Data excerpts
◆ ◆ ◆
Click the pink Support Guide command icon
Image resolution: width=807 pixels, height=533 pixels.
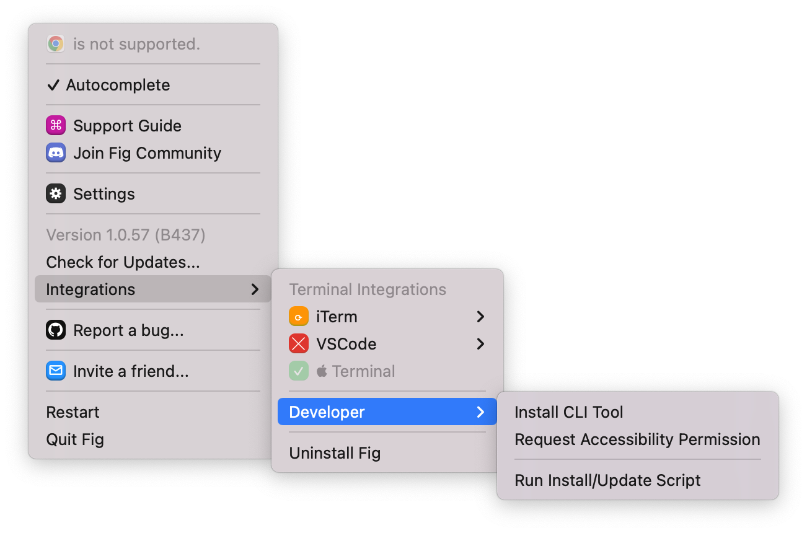[x=56, y=126]
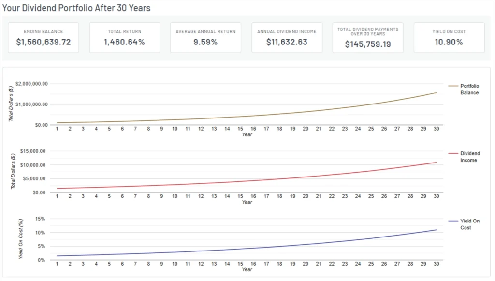Image resolution: width=495 pixels, height=281 pixels.
Task: Toggle the Portfolio Balance legend entry
Action: [x=469, y=89]
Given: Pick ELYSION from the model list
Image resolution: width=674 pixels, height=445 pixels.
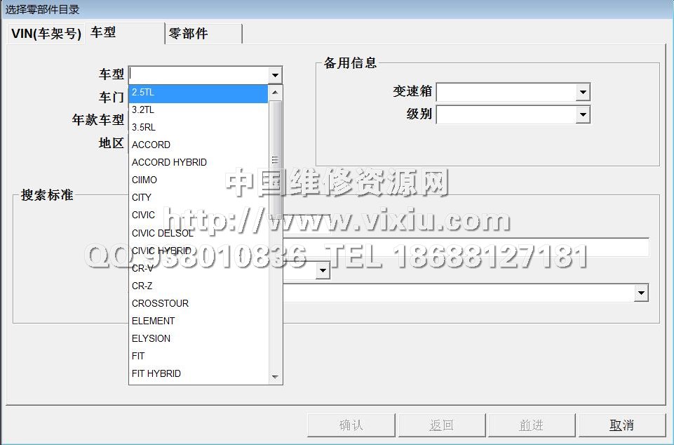Looking at the screenshot, I should (198, 338).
◆ ◆ ◆
Your task:
Please copy the data above character for character, skipping any pictures.

Your solution:
Click the pink Support Guide command icon
Image resolution: width=807 pixels, height=533 pixels.
[x=56, y=126]
Image resolution: width=495 pixels, height=281 pixels.
Task: Toggle the Portfolio Balance legend entry
Action: [x=469, y=89]
Given: Pick ELYSION from the model list
Image resolution: width=674 pixels, height=445 pixels.
Looking at the screenshot, I should (198, 338).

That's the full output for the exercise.